What the task requires -
Can you reproduce the entries word for word, starting at the line containing "Task: Click into the Description text field" and ending at the line containing "[1329, 804]", both included?

··· Records for the task

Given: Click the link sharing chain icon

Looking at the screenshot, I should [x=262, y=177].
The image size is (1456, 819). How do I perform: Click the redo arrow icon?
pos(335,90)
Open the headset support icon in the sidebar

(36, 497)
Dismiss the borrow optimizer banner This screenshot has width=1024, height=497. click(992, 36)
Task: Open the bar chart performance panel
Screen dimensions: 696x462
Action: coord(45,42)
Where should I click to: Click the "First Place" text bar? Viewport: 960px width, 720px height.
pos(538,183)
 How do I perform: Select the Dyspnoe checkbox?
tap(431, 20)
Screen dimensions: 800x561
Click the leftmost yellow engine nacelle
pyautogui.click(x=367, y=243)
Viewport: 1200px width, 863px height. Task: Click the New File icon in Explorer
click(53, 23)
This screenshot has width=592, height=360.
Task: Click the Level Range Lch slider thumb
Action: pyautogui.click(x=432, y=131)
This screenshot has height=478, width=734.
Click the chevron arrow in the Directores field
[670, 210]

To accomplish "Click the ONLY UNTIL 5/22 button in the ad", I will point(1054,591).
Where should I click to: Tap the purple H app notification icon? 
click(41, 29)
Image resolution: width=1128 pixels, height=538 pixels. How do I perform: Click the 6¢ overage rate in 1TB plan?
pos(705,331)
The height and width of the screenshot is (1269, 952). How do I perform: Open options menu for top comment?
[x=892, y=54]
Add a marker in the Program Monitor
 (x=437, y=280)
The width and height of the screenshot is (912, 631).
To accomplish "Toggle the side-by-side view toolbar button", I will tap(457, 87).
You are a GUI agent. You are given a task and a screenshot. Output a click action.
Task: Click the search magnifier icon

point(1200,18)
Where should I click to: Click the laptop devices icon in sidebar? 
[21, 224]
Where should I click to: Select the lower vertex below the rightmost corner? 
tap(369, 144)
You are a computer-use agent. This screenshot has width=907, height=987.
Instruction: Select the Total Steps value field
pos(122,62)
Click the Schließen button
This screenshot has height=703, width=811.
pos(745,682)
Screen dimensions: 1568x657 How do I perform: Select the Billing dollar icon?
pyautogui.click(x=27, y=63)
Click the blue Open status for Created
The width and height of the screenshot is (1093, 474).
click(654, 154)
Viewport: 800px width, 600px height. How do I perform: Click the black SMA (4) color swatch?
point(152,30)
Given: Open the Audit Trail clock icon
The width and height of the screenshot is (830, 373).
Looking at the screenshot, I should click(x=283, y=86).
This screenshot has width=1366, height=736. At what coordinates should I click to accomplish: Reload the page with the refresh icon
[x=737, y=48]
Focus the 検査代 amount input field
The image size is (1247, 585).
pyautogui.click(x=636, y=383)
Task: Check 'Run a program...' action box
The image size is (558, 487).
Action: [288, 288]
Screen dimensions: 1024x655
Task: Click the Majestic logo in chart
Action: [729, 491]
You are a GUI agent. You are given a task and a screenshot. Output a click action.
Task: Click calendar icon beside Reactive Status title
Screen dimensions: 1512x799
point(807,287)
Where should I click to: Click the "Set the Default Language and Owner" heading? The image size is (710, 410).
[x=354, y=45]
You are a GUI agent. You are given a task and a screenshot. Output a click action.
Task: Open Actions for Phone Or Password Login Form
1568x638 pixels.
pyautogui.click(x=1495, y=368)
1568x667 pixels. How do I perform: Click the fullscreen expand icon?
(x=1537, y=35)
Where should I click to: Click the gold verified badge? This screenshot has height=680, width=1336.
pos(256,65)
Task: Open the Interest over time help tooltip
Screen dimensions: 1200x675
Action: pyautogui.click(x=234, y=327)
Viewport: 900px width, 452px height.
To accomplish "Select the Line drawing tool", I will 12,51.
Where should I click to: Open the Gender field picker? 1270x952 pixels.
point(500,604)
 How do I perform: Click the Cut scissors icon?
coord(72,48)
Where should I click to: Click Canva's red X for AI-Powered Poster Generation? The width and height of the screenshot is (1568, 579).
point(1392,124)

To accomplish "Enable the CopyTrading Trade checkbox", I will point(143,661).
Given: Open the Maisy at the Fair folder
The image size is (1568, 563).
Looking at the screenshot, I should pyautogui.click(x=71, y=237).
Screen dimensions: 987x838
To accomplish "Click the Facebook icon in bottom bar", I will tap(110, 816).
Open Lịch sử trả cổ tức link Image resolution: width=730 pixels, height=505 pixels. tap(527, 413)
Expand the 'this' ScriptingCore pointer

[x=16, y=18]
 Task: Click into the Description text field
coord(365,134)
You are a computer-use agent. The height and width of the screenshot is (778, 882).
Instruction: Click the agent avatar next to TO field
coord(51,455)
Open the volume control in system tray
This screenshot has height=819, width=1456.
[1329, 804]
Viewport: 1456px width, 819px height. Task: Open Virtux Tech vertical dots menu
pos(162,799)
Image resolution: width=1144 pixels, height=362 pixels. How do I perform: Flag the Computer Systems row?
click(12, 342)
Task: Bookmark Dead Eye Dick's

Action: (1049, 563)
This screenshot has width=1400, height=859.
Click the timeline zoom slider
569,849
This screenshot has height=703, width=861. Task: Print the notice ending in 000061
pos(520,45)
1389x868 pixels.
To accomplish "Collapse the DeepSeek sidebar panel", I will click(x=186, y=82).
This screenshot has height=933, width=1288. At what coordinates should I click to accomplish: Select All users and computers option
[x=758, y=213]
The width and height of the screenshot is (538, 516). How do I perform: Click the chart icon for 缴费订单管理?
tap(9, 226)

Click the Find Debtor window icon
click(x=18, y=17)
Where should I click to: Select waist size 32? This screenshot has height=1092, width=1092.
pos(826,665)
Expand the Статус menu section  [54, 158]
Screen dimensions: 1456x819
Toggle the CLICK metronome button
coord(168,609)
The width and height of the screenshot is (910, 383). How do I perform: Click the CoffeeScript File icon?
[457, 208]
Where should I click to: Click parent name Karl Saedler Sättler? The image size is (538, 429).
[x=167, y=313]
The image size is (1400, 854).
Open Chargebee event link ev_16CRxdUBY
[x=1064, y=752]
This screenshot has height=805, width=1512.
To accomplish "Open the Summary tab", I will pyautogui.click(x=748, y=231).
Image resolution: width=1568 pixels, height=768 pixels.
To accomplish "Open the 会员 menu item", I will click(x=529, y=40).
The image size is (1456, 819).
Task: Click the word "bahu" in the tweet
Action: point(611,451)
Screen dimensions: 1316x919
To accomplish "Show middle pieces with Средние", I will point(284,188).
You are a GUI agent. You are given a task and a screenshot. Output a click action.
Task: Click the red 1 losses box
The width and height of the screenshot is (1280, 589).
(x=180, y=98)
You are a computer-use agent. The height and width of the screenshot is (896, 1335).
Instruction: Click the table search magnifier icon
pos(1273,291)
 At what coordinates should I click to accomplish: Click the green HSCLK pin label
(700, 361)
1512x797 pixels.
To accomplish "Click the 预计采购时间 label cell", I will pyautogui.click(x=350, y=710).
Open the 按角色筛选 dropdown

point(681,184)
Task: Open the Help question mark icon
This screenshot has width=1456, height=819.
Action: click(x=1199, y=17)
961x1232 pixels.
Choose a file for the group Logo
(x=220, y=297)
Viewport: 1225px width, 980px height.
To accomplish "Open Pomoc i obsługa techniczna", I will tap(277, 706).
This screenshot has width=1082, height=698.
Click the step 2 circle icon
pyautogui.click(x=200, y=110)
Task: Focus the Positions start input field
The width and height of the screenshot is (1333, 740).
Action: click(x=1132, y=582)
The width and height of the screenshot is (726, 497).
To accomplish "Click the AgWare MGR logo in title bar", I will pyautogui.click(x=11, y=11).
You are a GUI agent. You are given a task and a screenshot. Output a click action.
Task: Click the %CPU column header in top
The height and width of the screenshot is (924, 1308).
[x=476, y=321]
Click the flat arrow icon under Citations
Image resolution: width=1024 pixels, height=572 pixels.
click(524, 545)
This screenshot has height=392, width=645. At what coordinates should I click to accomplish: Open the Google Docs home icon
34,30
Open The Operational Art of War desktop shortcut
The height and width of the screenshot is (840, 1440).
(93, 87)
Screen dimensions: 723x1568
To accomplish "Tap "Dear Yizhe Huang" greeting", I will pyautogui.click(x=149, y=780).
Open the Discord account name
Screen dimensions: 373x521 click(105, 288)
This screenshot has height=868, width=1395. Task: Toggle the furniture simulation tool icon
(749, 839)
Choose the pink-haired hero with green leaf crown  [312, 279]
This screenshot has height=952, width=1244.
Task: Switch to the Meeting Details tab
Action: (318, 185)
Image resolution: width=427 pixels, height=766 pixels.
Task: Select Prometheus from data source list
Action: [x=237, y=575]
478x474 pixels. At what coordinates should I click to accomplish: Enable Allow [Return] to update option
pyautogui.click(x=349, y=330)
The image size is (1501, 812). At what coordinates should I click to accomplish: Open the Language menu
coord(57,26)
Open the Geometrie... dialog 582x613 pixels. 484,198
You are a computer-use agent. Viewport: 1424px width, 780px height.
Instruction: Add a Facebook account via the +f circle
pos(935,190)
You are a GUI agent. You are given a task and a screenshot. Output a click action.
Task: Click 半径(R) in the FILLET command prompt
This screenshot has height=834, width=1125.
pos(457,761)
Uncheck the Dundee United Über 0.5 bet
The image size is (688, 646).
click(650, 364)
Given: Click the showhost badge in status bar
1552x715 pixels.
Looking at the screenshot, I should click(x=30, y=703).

······

The output -
 Task: Click into the Description text field
coord(365,134)
You are a computer-use agent. The height and width of the screenshot is (778, 882).
Instruction: Click the agent avatar next to TO field
coord(51,455)
Open the volume control in system tray
This screenshot has height=819, width=1456.
[1329, 804]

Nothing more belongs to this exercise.